A text is a "system": i.e. an assembling of different components which are adapted and connected to each other so as to constitute a unit which is aimed at operating a definite performance.

In all text there is a global unitarian meaning, i.e. one global, definitely defined and definable architecture of thoughts, resulting from the assembling of as many subunits as there are parts, chapters, paragraphs, sentences, and clauses.

§ 9   As a proof that computer science has not yet subdued texts as texts, I take the fact that there are not any practical large-scale applications of fully automatic indexing and of fully automatic abstracting. "Language industry" will explode the day in which man is able to write programs which are ready to perform. At present, the principle is still being investigated in laborious and laboratorial attempts. Even the history of the "machine translation" confirms this, since the ALPAC Report (Washington DC, 1966) stated that the previous attempts and hasty attacks on it were na´ve. It is not the computer which is lacking - memory capacity and programming skills have already been developed for many years - but philology. The linguistic data we are feeding into the computer for text analysis are not yet adequate to the computer potentials and ways of operating. I remember two writings of mine: "The Impact of Cybernetics on the Humanities" (Proceedings of the Jurema 1972 - International Symposion) and "Why Can a Computer Do So Little?" (ALLC Bulletin Vol. 4, 1976, pp. 1-3). The latter was the results of my meetings with the Bundes-Archiv in San Francisco XIV. International Congress of Historical Sciences, August 1975 and later in Koblenz. The former I had read in Zagreb, April 1972.

§ 10   In a word: our philological knowledge is not yet ready to formalize the global meaning of text units and subunits. I will explain it in the next chapter.

§ 11   I conclude this chapter in the following way:

II. Why Our Philology Is to Date Inadequate to Substantiate Artificial Intelligence in Text Processing?

§ 12   First of all there are some external and incidental factors.

§ 13   I shall now hint at the basic inner reasons. Discourse and text are one end of the operational arc of thinking - speaking. The two extremities are heteroclitous and irreversible. They are one of the realities verifying the mysterious opposition of the inseparable couple: active - passive, author - work, generating - generated: see the copyrights, the royalties, the patents ... Knowing is much more than simply memorizing information. It is also unrestrained curiosity, drafting people to safaris in the jungles of the unknown: but I should say that for our thinking there is not the unknown but the not yet known.

**MATERIAL FOR THIS EXERCISE**
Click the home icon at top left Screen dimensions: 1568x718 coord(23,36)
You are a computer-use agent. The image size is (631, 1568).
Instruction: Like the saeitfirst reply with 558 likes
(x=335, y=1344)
* * *
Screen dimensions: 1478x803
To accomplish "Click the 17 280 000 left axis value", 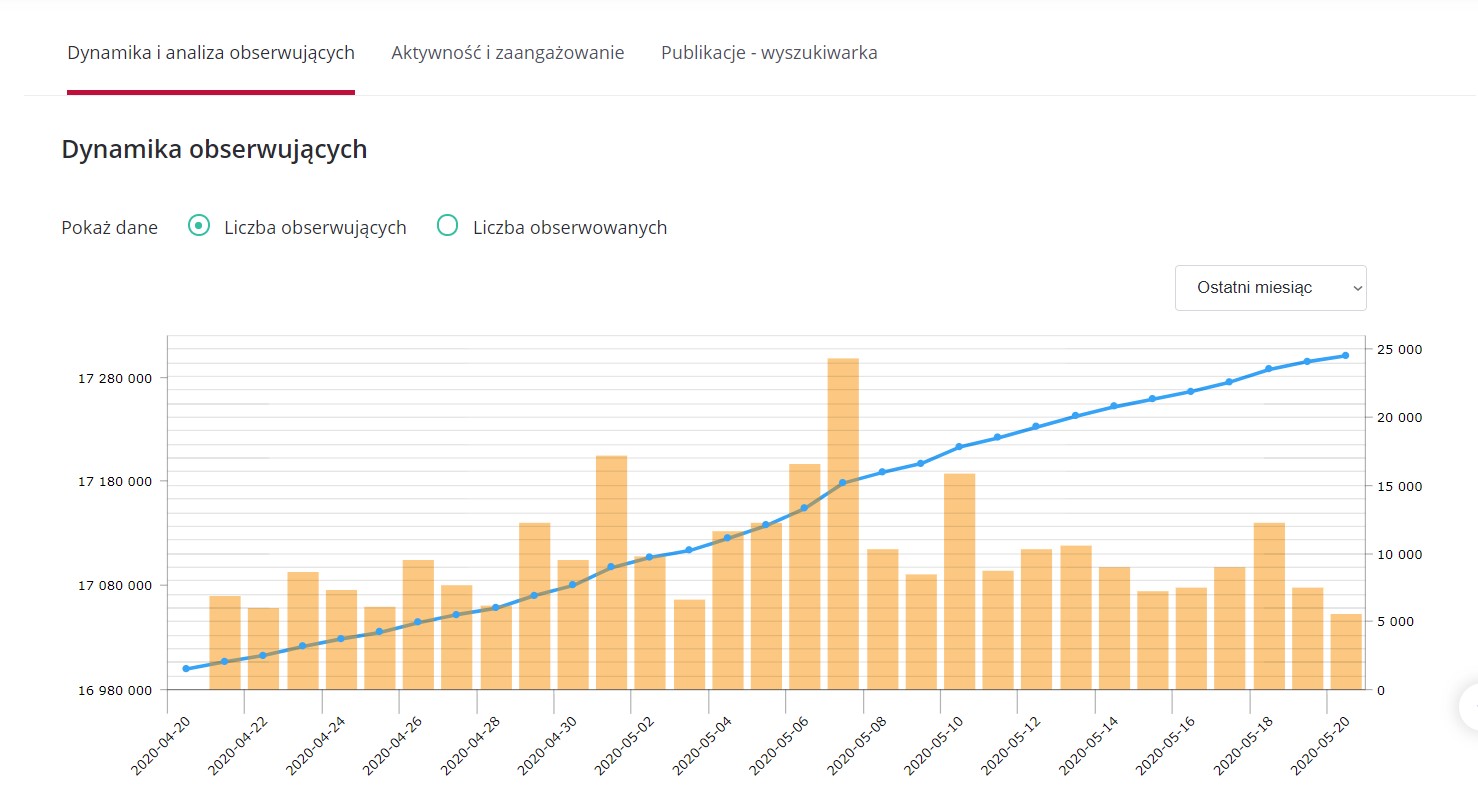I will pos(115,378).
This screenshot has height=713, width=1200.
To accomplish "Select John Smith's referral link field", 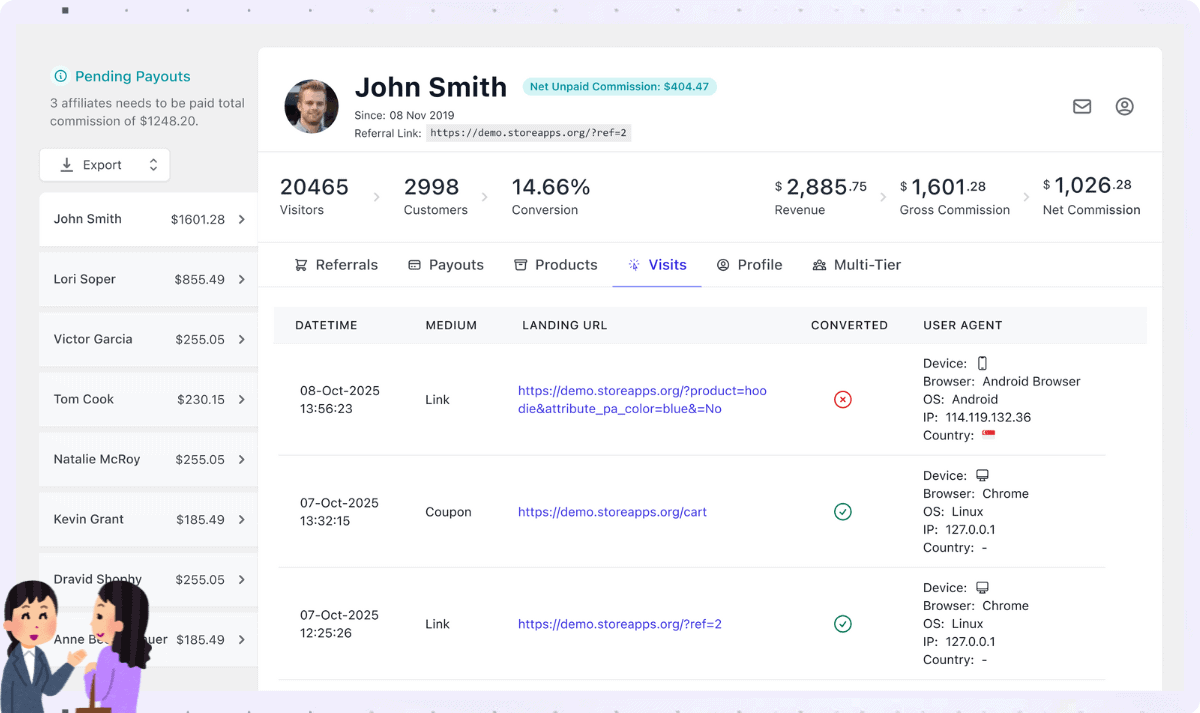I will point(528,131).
...
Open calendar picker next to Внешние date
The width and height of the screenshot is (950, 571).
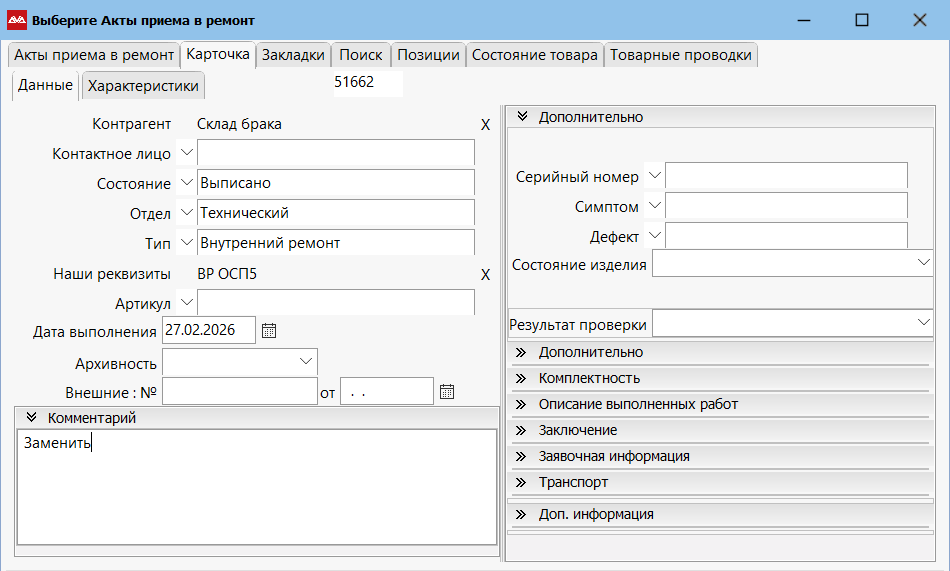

**CHALLENGES**
1) Quote the passage on philology from "In all text" up to and including "sentences, and clauses.".
2) Print the rows from the line with "Click the home" up to and including the line with "(x=335, y=1344)", and nothing else.
The rows and the passage on philology have unrelated origins.

**RESPONSES FOR EACH TASK**
1)
In all text there is a global unitarian meaning, i.e. one global, definitely defined and definable architecture of thoughts, resulting from the assembling of as many subunits as there are parts, chapters, paragraphs, sentences, and clauses.

2)
Click the home icon at top left Screen dimensions: 1568x718 coord(23,36)
You are a computer-use agent. The image size is (631, 1568).
Instruction: Like the saeitfirst reply with 558 likes
(x=335, y=1344)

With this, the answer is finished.